» **PROBLEM DESCRIPTION**
Look through the records below, and whenever a line contains "computer", copy it.

» **THE DATA**
------------------------------------
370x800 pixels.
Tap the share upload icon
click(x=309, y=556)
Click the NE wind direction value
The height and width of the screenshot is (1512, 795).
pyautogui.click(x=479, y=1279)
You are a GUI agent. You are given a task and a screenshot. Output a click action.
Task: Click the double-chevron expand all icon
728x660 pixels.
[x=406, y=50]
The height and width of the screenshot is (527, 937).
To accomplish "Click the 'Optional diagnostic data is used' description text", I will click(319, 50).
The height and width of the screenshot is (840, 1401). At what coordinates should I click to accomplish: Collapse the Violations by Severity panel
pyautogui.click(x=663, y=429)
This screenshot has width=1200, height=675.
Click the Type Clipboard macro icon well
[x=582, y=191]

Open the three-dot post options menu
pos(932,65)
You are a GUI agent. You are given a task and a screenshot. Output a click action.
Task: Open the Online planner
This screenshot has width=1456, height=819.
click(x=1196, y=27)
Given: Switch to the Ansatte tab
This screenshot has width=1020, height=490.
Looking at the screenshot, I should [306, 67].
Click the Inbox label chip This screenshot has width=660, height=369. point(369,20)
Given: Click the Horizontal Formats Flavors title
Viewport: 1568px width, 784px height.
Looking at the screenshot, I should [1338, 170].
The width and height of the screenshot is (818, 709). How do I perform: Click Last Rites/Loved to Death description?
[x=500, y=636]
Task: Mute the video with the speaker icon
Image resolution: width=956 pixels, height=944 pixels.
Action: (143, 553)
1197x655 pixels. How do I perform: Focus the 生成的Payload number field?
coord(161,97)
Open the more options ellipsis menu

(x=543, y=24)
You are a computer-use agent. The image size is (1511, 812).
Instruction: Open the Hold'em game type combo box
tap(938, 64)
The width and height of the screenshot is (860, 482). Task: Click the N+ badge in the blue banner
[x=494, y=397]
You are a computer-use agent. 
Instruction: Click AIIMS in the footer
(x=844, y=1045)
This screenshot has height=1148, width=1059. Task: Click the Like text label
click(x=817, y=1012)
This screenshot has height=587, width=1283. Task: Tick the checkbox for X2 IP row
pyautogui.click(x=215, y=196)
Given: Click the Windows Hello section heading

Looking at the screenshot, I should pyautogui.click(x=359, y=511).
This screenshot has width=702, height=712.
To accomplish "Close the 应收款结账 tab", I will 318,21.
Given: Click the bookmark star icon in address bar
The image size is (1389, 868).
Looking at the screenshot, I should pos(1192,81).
------------------------------------
» **FINISHED EXERCISE**
You are a computer-use agent. The image size is (1511, 812).
You are a computer-use agent. 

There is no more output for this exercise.